Return to Gallery
Erin Kathleen Donohue  
Erin Kathleen Donohue
ekd.com
 

Erin Kathleen Donohue is a self-taught potter and ceramics educator from Livermore, CA. Growing up in a very artistic family she drew, painted and "built" objects from a young age. Her earliest sculptures consisted of tiny houses fashioned from mud in the family garden. (Respecting her young daughter's creations, her mother would always water with care so as not to flood the miniature villages.) Having a need to create was never a question.

While at home with her three young children, Erin began painting, rendering landscapes in acrylics. She continued to pursue painting as her children were entering elementary school. Her discouragement that their school offered no real art program motivated her to develop and generate funding for an art studio open to the school's K-5 student body. The studio instructed in all the basic media, but working in clay was always the students' favorite and, over the eight years she ran the school-based studio, she discovered it had become hers as well.
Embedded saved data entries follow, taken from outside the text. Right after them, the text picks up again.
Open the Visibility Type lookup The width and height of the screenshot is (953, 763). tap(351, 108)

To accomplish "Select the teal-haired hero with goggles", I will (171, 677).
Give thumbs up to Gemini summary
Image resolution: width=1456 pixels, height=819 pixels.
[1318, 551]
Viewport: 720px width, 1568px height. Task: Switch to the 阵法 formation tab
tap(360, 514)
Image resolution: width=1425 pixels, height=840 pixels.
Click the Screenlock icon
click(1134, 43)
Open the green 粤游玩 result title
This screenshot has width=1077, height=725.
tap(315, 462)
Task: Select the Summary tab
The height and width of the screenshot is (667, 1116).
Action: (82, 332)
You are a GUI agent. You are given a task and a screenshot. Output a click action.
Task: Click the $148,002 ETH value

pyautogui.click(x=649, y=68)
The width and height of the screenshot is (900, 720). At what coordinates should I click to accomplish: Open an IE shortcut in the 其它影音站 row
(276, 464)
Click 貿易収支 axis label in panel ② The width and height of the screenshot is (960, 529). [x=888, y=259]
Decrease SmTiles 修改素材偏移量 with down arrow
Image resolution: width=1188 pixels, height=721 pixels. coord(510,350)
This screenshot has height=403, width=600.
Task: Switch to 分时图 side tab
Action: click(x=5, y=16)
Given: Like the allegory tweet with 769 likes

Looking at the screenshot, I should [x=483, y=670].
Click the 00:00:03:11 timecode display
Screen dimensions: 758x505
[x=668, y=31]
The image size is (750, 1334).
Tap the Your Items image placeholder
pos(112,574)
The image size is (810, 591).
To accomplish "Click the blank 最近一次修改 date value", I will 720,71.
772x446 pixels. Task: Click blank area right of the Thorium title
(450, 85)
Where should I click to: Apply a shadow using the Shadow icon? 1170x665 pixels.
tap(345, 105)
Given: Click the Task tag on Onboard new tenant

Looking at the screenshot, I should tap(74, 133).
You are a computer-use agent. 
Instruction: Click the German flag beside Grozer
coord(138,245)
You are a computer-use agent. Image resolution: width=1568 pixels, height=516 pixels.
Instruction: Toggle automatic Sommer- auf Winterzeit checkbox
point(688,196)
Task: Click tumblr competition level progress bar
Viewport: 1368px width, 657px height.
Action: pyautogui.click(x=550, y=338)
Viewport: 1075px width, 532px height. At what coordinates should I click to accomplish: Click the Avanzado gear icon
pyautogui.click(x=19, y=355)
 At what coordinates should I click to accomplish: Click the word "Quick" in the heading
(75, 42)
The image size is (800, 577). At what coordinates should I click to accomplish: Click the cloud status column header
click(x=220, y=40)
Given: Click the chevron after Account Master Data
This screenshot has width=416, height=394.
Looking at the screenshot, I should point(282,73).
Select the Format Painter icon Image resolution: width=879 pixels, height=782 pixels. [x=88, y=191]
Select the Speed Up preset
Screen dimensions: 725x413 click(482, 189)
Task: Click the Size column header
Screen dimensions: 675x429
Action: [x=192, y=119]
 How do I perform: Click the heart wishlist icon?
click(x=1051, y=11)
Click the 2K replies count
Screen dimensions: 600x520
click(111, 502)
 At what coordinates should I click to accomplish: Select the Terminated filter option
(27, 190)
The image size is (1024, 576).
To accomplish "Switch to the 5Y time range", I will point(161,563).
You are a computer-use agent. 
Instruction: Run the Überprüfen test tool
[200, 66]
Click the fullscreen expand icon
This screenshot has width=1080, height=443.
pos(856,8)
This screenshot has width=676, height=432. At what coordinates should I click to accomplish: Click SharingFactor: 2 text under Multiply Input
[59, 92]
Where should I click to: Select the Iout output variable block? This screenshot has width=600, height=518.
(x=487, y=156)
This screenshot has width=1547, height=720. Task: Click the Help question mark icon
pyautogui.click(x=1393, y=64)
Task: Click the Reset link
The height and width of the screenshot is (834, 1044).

Since 2001, she has been teaching for the City of Pleasanton, instructing clay enthusiasts of all ages in a range of ceramic skills. Her earliest classes focused on hand building but she quickly became enthused about, then addicted to wheel throwing -- borrowing a wheel on weekends and converting the beautiful painting studio built for her by her husband into a well-loved space for creating pottery. She has taught classes in throwing since 2006. Grateful for the incredible people she has met along the way -- people she has taught as well as people she has learned from, she enjoys the vibrant energy generated in a room full of potters working together at all different skill levels. In such an environment, there is exchange of ideas, of techniques; everyone grows from the experience.

Much of her work is inspired by nature. Her nested bowls will often resemble the petals of a flower as it unfurls into many layers. Likewise the simplicity of a single bowl, both delicate and imperfect in its shape evoke the singularity of a unique organic form.

Erin regards her work in clay as a rich and rewarding journey as there is always something new to learn. She has yet to tire of the endless possibilities that clay and glaze have to offer. To form from a soft piece of wet clay, an object that is both useful and beautiful is a phenomenon that still amazes her. Transferring that experience in others as she teaches as well as having others respond to her work -- engaging with an object's shape and color, texture and weight are each sources of great satisfaction.